### [Exercise description]
Write out the data from the line containing "You are a computer-use" through the line containing "[x=329, y=431]", copying every line as it appears.

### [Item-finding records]
-=-=-=-=-

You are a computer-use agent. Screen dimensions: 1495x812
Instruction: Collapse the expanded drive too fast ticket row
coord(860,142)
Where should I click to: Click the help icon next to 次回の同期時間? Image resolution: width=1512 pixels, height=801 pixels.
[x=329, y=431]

-=-=-=-=-

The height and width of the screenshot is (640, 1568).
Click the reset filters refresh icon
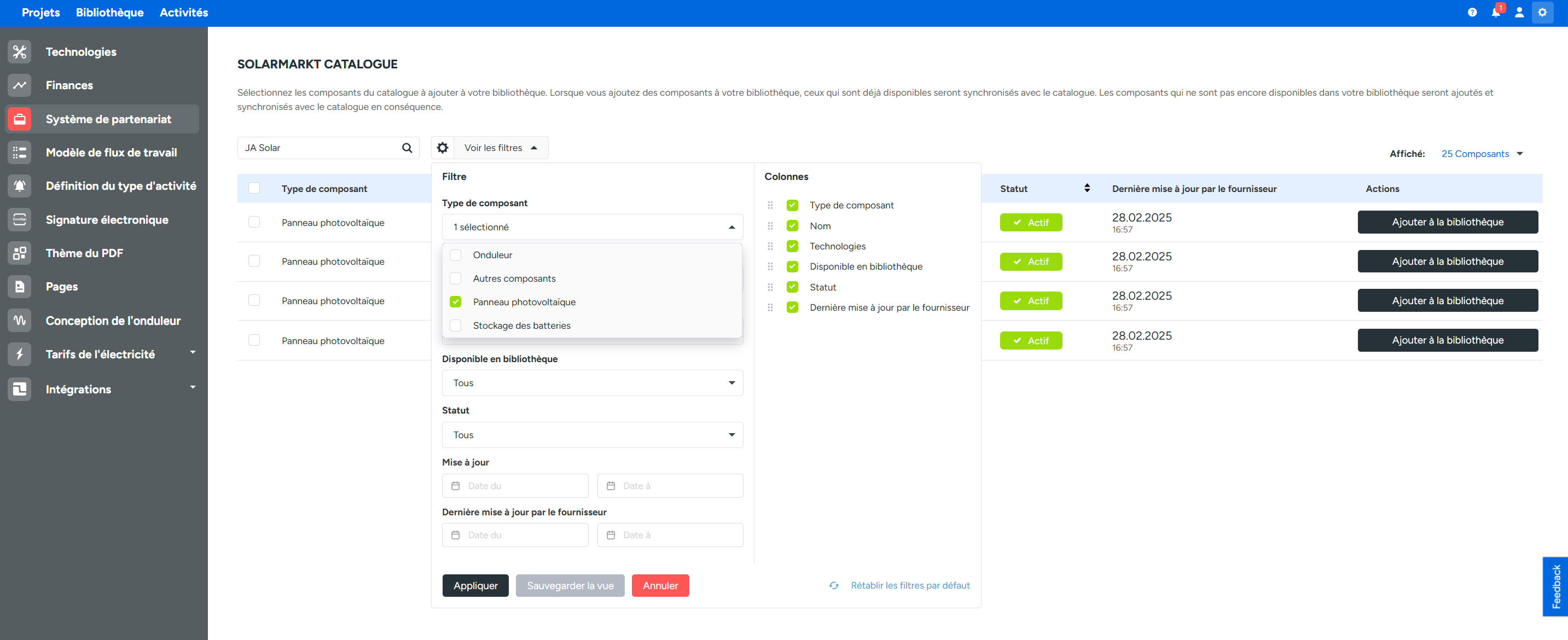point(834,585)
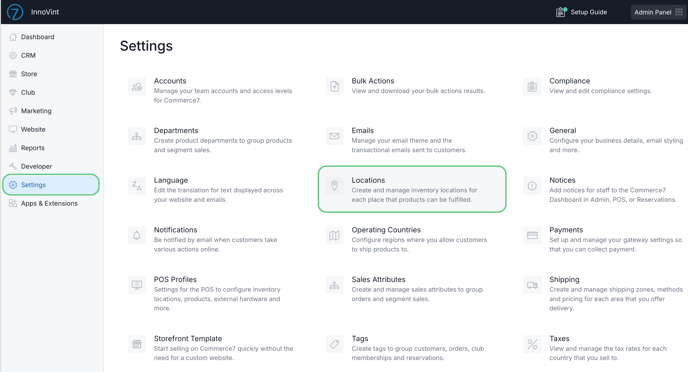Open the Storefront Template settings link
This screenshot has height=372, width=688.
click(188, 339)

-=-=-=-=-

### [Completed task]
You are a computer-use agent. Screen dimensions: 1495x812
Instruction: Collapse the expanded drive too fast ticket row
coord(860,142)
Where should I click to: Click the help icon next to 次回の同期時間? Image resolution: width=1512 pixels, height=801 pixels.
[x=329, y=431]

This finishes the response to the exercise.